Results During this time frame, 317 AVFs were placed in 293 individual patients. The primary failure rate was 37.1% after excluding patients not initiated on hemodialysis during follow-up (n = 38) or those with indeterminate outcome (37 lost to follow-up; six died; two transplanted). Of usable AVFs, 11.4% later failed. AVF creation incurred complications and hospitalization in 21.2% and 12.3% of patients, respectively. The risk for reduced primary patency was increased by diabetes (HR, 1.54; 95% CI, 1.14 to 2.07); the risk for reduced primary and secondary patency was decreased with larger arteries (HR, 0.83; 95% CI, 0.73 to 0.94; and HR, 0.69; 95% CI, 0.56 to 0.84, respectively).
Conclusions Primary failure remains a major issue in the post–Fistula First era. Complications from AVF placement must be considered when planning AVF placement. Our data demonstrate that artery size is the main predictor of AVF patency.
Introduction
Vascular access dysfunction is a major contributor to the hospitalization of hemodialysis patients and their overall morbidity and mortality (1–7). Vascular access dysfunction also imposes a substantial financial burden, accruing more than one billion dollars per year in healthcare costs (8).
The Fistula First Initiative emphasized the primacy of the arteriovenous fistula (AVF) as the desired vascular access for patients maintained on chronic hemodialysis; AVFs, in general, exhibit greater functional longevity, are less prone to infections, and are associated with decreased mortality and lower costs (2,9–13). Fistula First, broadly supported by the renal community and Centers for Medicare and Medicaid Services, proved an effective initiative because its implementation was attended by a steady increase in the percentage of prevalent hemodialysis patients using AVFs (7,9,12).
However, the outcomes for this appropriately preferred access are indubitably poor. Up to 50% of AVFs are never usable for hemodialysis, and of the AVFs that do function, 25% will fail after 2 years (14–18); outcomes for other accesses are also poor with patency rates of 67% and 58% for central venous catheters (19) and AV grafts (20) at 6 months, respectively. That the most favored access, the AVF, exhibits failure rates that, ironically, are among the highest for any elective surgical procedure, underscores the enormity of the issue of hemodialysis access dysfunction.
The consequences of AVF failure are substantial and far ranging. First, such failure not only denies patients a functional access but also reduces the number of sites at which another access may be subsequently placed. Second, interventional procedures are commonly undertaken to salvage failing AVFs, thereby subjecting patients to these procedures in addition to AVF creation. Third, AVF placement is not risk-free, exposing patients to complications, including permanent ones, that may aggravate the frustration and setback in patient management incurred by AVF failure. There is thus a substantial need to identify patients at risk for AVF failure and to define the complications that may ensue after AVF placement.
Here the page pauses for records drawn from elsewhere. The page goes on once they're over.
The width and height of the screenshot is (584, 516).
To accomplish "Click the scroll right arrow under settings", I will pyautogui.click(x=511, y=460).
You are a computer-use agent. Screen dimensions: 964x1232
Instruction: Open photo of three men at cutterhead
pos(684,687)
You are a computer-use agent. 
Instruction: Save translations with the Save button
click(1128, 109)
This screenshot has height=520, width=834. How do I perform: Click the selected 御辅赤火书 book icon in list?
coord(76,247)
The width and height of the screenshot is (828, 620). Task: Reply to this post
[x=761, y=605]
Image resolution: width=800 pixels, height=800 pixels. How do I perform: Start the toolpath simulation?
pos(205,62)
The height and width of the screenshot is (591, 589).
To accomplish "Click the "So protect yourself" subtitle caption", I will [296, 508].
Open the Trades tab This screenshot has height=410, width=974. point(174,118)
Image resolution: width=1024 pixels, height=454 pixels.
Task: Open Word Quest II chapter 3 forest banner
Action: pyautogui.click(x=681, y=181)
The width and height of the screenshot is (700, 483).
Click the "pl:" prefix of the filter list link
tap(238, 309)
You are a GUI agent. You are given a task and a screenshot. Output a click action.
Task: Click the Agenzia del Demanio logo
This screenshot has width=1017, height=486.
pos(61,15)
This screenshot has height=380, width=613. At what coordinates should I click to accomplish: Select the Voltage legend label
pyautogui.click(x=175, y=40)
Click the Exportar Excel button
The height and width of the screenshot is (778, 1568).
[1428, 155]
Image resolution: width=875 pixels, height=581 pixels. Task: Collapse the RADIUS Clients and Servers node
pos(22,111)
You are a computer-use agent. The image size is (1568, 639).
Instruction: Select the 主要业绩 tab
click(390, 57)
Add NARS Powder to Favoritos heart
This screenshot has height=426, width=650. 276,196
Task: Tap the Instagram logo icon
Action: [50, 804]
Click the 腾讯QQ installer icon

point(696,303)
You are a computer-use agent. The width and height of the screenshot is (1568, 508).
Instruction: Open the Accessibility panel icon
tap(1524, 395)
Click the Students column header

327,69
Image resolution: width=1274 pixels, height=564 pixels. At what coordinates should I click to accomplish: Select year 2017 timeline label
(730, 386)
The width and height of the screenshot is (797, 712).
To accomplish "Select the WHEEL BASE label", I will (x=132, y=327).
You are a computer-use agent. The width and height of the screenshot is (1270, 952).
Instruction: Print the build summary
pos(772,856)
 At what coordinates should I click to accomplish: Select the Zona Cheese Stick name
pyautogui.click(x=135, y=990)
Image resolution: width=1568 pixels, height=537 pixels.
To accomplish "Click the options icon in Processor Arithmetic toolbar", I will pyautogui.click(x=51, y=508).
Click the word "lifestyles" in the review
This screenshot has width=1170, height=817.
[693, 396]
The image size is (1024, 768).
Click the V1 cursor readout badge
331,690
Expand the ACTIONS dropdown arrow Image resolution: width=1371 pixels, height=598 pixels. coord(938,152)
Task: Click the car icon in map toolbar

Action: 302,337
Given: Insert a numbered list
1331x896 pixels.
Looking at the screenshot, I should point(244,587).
This study represents one of the largest observational analyses of these issues in the United States since the Fistula First Initiative was introduced and seems timely for several reasons. First, many prior studies were small or performed before this initiative; second, previous studies used somewhat inconsistent or unclear outcomes; and third, many prior studies did not consistently perform Doppler mapping before AVF creation (16–18,21–23). We report the first retrospective cohort study from our practice that examines AVF failure rates and predictors of such failure and the complications, interventions, and hospitalizations that attend AVF placement.
Materials and Methods
Patient Population
We performed a retrospective cohort study of AVFs placed from January 1, 2006, through December 31, 2008 at Mayo Clinic (Rochester, MN). AVFs placed in patients less than 18 years old or in patients without research authorization were excluded. Only the first AVF in each patient during this period was analyzed.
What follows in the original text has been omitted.